Toledo Legal News - 10th District rejects motion to set aside murder conviction, sentence
A Franklin County appellate panel recently affirmed a lower court's decision denying a man's motion to set aside an allegedly void murder conviction and sentence.
The 10th District Court of Appeals rejected Marcus White's claim that the judgment convicting him of felonious assault and murder was void and held the motion to set aside that judgment was properly interpreted as an untimely petition for post-conviction relief.
White was first indicted in October 2003 for one count of aggravated murder and one count of attempted murder.
A jury in the Franklin County Court of Common Pleas, however, found him not guilty of both counts but guilty of lesser-included offenses of murder and felonious assault.
The common pleas court sentenced him accordingly in August 2005 and White appealed.
The 10th District found the trial court erred by imposing a non-minimum term for White's felonious assault conviction and remanded for a new sentencing hearing.
The trial court entered a new sentence in October 2006 and the 10th District affirmed the judgment and sentence on appeal.
In September 2012, White filed a motion to vacate and set aside his judgment of conviction and sentence.
In the action, White claimed that the judgment was void.
The common pleas court treated the motion as a petition for post-conviction relief and denied it as untimely and barred by res judicata.
White appealed the ruling to the 10th District and claimed the trial court abused its discretion and "simply ignored its duty" by denying the motion.
"Under his single assignment of error, appellant argues that his judgment of conviction is void on the basis that, during his jury trial, the trial court, in instructing the jury as to the offense of murder, erred in failing to give instructions on voluntary manslaughter and involuntary manslaughter," 10th District Judge Susan Brown wrote for the court.
The three-judge appellate panel found the judgment of conviction was not void and held that, on that basis, the trial court properly interpreted White's motion as a petition for post-conviction relief.
In regard to instructions on manslaughter, the trial court found White was not eligible for such instructions.
"First, the defendant requested and was granted a self defense instruction as to aggravated murder in count one of the indictment. The defendant cannot have it both ways. Either he intentionally shot the victim in self defense or he acted in the heat of passion as a result of provocation.
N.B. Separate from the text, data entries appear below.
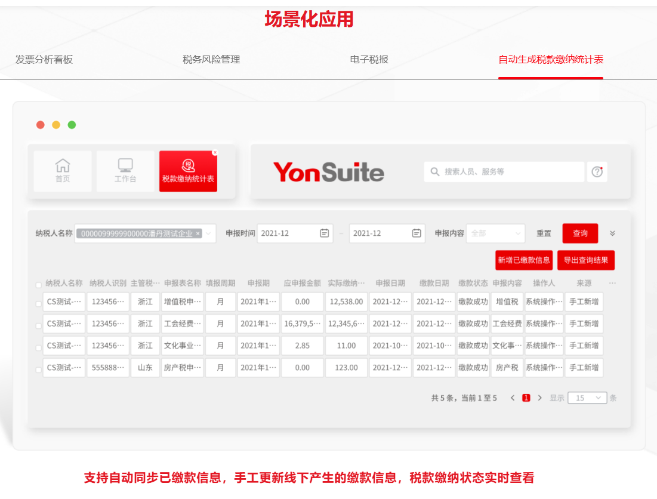Switch to the 税务风险管理 tab
The width and height of the screenshot is (657, 499).
click(x=211, y=60)
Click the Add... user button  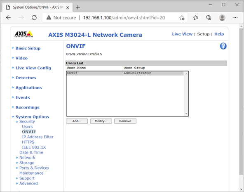77,121
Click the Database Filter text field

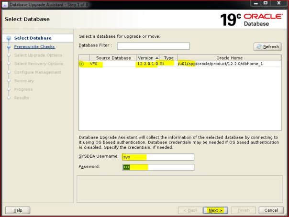[x=153, y=46]
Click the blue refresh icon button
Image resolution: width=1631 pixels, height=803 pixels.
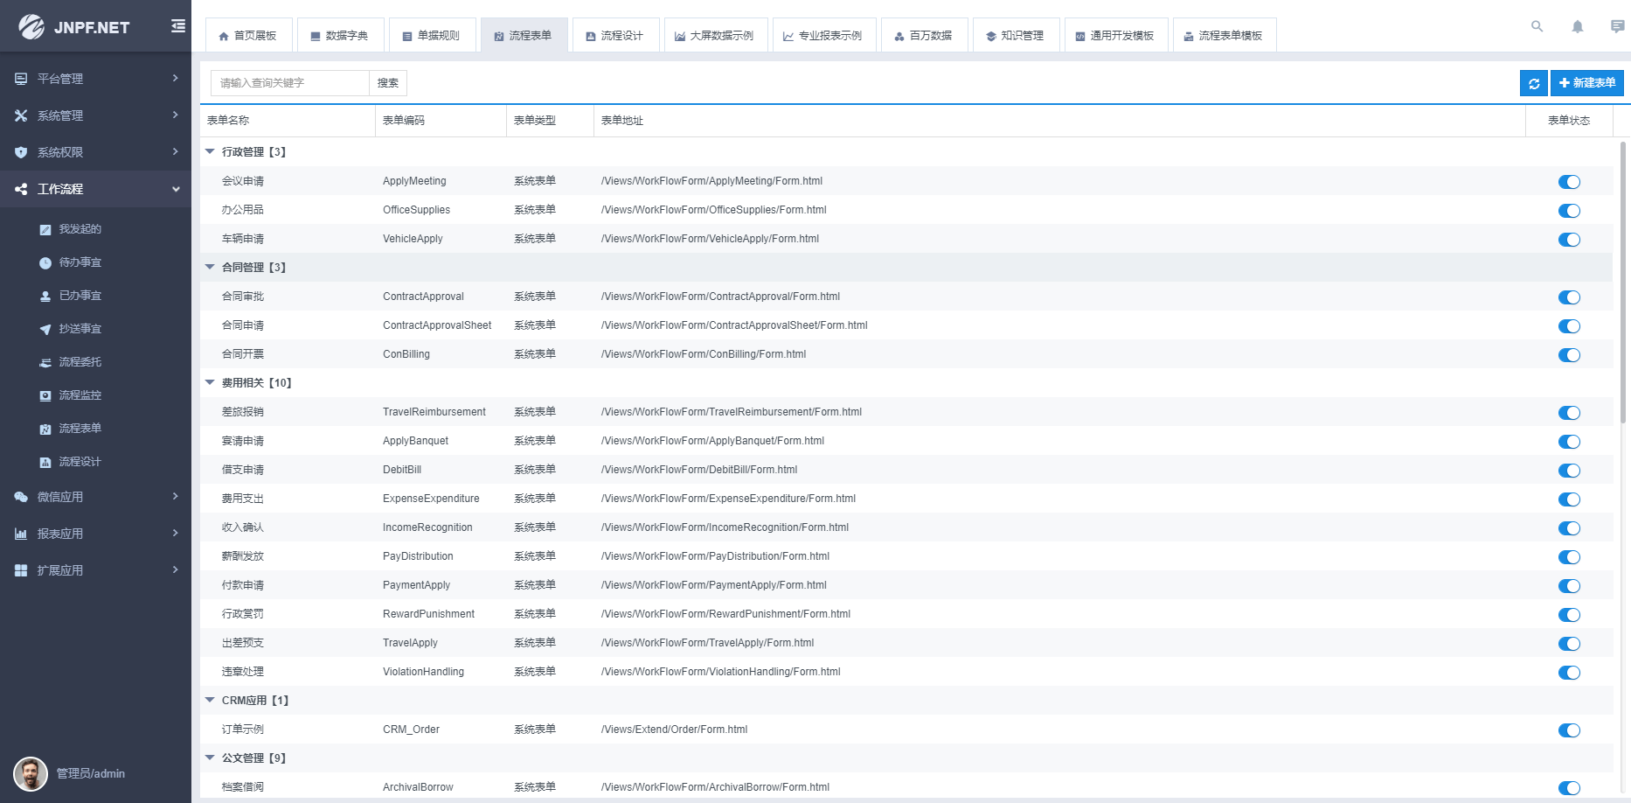coord(1533,83)
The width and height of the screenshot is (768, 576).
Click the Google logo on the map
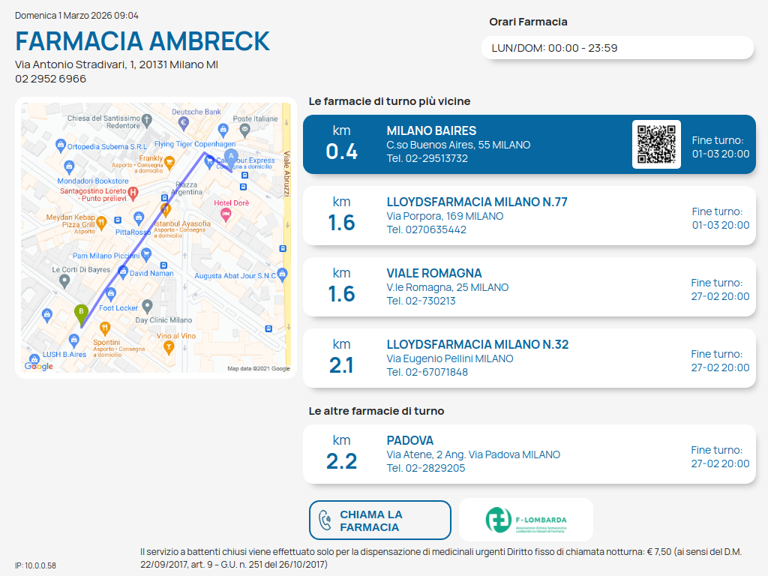coord(39,366)
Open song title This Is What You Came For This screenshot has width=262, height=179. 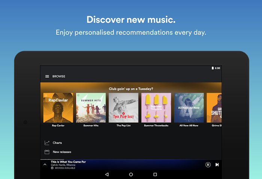[x=68, y=162]

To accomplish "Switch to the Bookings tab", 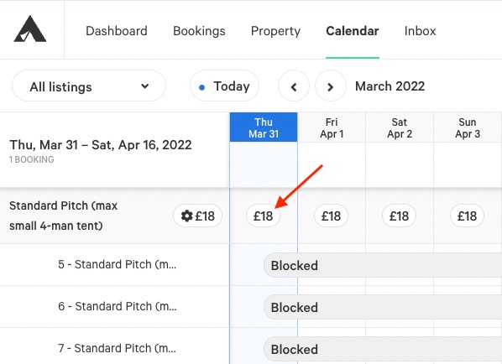I will [x=199, y=31].
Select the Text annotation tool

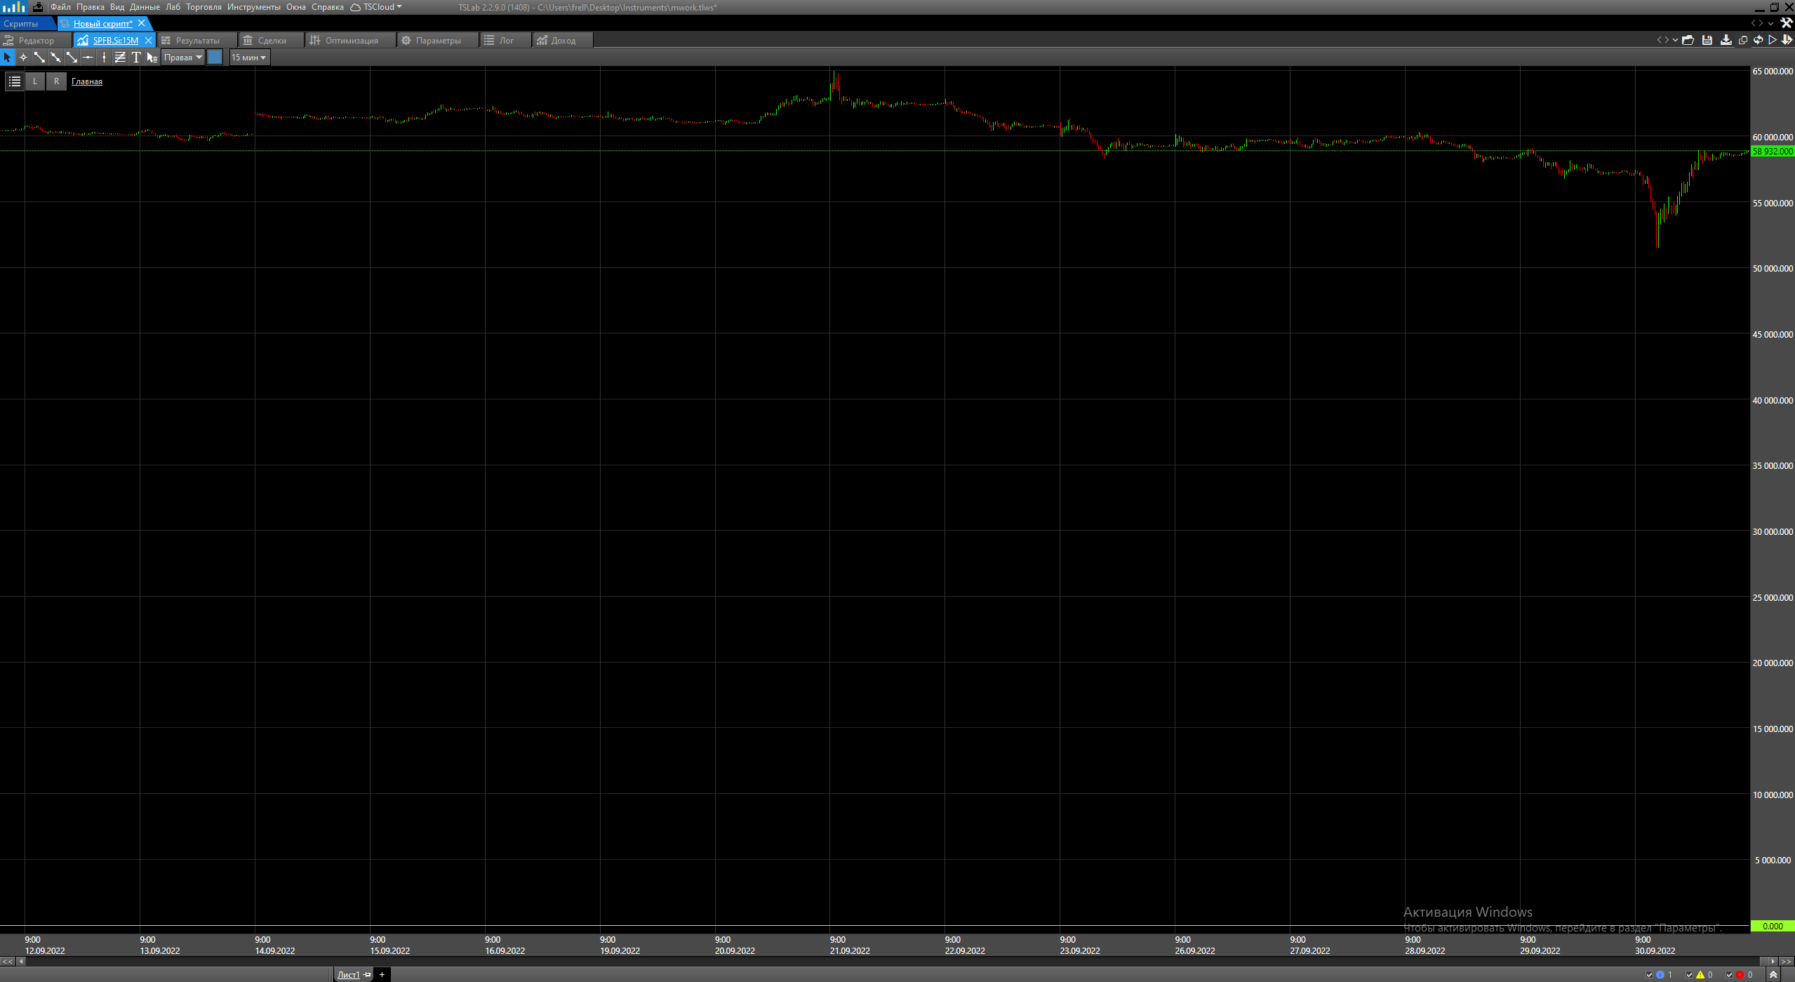pyautogui.click(x=136, y=58)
The two are mutually exclusive," the trial court wrote in its entry denying his motion.
The appellate panel found no error in the common pleas court's analysis and further held that it had previously addressed the issue of manslaughter on appeal.
It maintained that a petition for post-conviction relief may be dismissed when its claims were raised or could have been raised on direct appeal.
"In the present case, the claims raised by appellant could have been raised on direct appeal and were, in fact, raised and rejected by this court in appellant's application to reopen his appeal. Here, the trial court did not err in concluding that appellant's petition was untimely and that it was barred under the doctrine of res judicata," Brown stated.
Tenth District judges Lisa Sadler and John Connor joined Brown to affirm the common pleas court's ruling.
The case is cited State v. White, case No. 2013-Ohio-2217.